Algorithmen beeinflussen, was Menschen zu hören bekommen. Wenn alle das Gefühl haben, ständig im recht zu sein und in ihrer Bubble unterwegs sind, werden sie sich kaum eine differenzierte Meinung bilden. Echo-Kammern verstärken die eigene Position.
Ganz zu schweigen von unzähligen Bots. Denn wer weiß schon, welche Mächte sich hinter den Profilnamen verstecken, die eigentlich nur ein Ziel haben: Die Demokratie zu Fall zu bringen.
Noch dazu begeben sich viele Nutzer und Nutzerinnen ganz bewusst in die Anonymität des Internets. Hinter der Tarnmaske von Nicknames verstecken sich oft hasserfüllte Charaktere, die enthemmt auf andere Menschen verbal einschlagen. Wenn Kommentare nicht mit klaren Namen gekennzeichnet sind, wenn wir unser Gegenüber nicht mehr sehen, wenn Face-to-Face in der Debatte fehlt, gehen Respekt und Wertschätzung im Dialog vollends verloren.
Als sich früher Menschen im öffentlichen Raum zu Diskussionen getroffen haben, war das anders: In Akademien und Volkshochschulen, in Vereinen und vielleicht sogar in der Dorfkneipe herrscht zumeist ein anderer Ton, wenn ich meinem Gegenüber die Meinung ins Gesicht sagen muss.
Der direkte Austausch von Angesicht zu Angesicht fällt flach.
Gerade Jüngeren fehlt das Gegenüber, analysiert der Politikwissenschaftler Albrecht von Lucke: Sie diskutieren in der Regel fast nur noch digital. „Der direkte Austausch von Angesicht zu Angesicht fällt flach, fällt aus.

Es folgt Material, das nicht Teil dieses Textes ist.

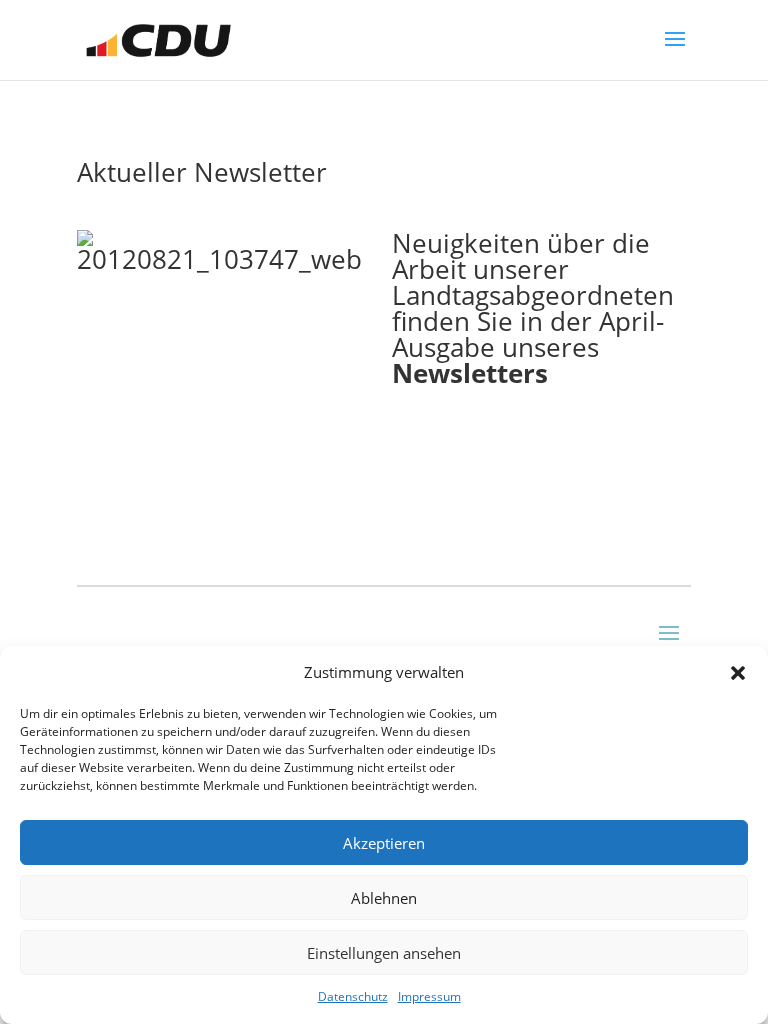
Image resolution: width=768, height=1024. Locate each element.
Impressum (429, 996)
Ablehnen (384, 898)
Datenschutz (353, 996)
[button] (738, 673)
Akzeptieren (384, 843)
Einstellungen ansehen (384, 953)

Das finde ich dramatisch.“ Das schade unserer Demokratie, so von Lucke.
Die Verkürzung und Vereinfachung von Botschaften auf wenige Zeichen oder Bildtafeln befördert ein Schwarz-Weiß-Denken. Das wirkt letztlich wie ein Brandbeschleuniger.
Schnell wird deutlich, was verloren geht, wenn Face-to-Face in der Debatte fehlt: Meinungen und Argumente sind wichtig, in einer Debatte gehe es aber auch um Gefühle, so Christiane Tietz bei ihrer Einführung in das Amt als Kirchenpräsidentin. „Gefühle spielen eine große Rolle, wenn wir miteinander sprechen. Fühle ich mich im Gespräch durch das Gegenüber abgelehnt oder bedroht, höre ich nicht mehr zu.“
In einer Diskussion kann niemand die Gefühle anderer leugnen oder die eigenen verbergen. „Gelingt es dem Gegenüber, mir freundlich zugewandt zu bleiben, höre ich wieder zu. Ich traue mich im besten Fall, auch von mir selbst zu reden“ so die neue Kirchenpräsidentin der Evangelischen Kirche in Hessen und Nassau (EKHN).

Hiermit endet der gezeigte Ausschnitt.